For years, the 28 members of the Abdurakhom Sarkor dehkan farm in the Gafurov district of Sughd province worked long days to grow cotton. Despite their hard work, farm members received meager in-kind payments, usually cotton stalks at the end of the season, and only erratic cash salary payments that never exceeded $250 per year. Most members had to minimize expenses and take menial jobs to provide the basic needs for their families — food, shelter, clothing, and school supplies for their children.
Privately, many members wished they could take control of their economic futures by creating their own farms. Unfortunately, the members lacked adequate knowledge of their land use rights, which allowed the farm director to divvy up revenues as he liked and also prevent the members, particularly those not related to him, from exercising their right to withdraw from the farm to form independent farms. Dadojon Khobilov, one of the USAID Land Reform Project’s tashabbuskors (rural land activists), learned about the farmers’ plight during a focus group he facilitated in the Gafurov district.
Dadojon then arranged for the USAID Land Reform Project legal aid center NGO Saodat to conduct training for the farmers on the steps necessary to establish an individual dehkan farm.
Dadojon Khobilov, one of the USAID Land Reform Project’s tashabbuskors (rural land activists), learned about the farmers’ plight during a focus group he facilitated in the Gafurov district. Dadojon then arranged for the USAID Land Reform Project legal aid center NGO Saodat to conduct training for the farmers on the steps necessary to establish an individual dehkan farm.

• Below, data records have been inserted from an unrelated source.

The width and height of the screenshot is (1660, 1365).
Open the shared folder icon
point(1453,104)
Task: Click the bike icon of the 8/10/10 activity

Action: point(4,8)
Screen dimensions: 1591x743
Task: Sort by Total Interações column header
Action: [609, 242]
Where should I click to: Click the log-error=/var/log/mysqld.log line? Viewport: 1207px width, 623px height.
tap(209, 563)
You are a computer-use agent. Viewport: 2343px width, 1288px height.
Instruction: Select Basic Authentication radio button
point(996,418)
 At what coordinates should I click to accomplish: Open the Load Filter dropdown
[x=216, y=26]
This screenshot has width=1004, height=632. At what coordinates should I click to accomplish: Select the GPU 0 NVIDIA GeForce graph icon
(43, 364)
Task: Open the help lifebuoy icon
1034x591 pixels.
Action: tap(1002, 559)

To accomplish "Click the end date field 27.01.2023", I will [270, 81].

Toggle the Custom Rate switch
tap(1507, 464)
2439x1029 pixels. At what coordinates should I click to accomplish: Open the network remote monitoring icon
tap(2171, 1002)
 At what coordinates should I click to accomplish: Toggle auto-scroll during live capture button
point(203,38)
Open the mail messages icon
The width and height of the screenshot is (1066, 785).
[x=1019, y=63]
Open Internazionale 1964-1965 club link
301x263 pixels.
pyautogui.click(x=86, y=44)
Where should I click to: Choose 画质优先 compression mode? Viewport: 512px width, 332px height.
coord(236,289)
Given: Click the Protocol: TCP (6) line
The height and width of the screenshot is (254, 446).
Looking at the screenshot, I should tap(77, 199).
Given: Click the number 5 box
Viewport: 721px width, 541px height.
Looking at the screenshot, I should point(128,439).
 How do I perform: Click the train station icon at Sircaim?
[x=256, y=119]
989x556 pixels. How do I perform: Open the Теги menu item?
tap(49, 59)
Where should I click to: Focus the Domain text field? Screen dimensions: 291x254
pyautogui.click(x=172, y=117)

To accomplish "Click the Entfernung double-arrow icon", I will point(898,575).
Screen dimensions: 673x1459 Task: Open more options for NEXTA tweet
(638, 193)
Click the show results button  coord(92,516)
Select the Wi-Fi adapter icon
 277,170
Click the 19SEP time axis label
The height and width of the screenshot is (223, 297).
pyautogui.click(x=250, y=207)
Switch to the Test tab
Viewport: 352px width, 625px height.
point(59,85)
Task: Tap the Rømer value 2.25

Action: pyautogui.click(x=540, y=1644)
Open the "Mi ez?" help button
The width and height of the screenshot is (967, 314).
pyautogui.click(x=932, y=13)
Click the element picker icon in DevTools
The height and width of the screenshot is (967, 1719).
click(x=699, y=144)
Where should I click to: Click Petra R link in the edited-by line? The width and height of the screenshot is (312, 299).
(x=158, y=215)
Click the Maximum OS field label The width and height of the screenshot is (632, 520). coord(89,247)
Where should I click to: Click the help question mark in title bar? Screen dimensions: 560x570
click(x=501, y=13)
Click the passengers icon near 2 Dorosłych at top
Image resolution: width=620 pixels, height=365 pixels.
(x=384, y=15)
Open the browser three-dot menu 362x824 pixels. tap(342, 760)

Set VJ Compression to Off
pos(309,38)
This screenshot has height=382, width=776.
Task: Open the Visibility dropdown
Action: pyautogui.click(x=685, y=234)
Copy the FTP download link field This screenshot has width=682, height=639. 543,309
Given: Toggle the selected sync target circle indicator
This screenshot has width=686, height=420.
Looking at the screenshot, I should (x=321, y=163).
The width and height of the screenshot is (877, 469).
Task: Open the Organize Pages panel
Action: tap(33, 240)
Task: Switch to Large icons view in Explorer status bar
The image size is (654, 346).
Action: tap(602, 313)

Immediately following the training in October 2011, NGO Saodat lawyer Muharram Rasulova assisted eight members of Abdurakhom Sarkor farm, none of whom were related to the farm director, to prepare and execute applications to create individual dehkan farms. Less than two months later all eight members were tilling land on their own individual dehkan farms.
Those eight members now enjoy full freedom of choice over what to grow on their land, how to manage their crops, and when and how to disburse their revenues. One of the new individual dehkan farmers exclaimed, “Now nobody can tell me what to grow on my land, and now I work for exclusively for myself, and will decide what to do with the income I earn!”
During the first two years of activity, the USAID Land Reform Project has helped more than 1,200 farmers, including 718 women, to take control over their economic lives by helping them to establish their own independent and family dehkan farms.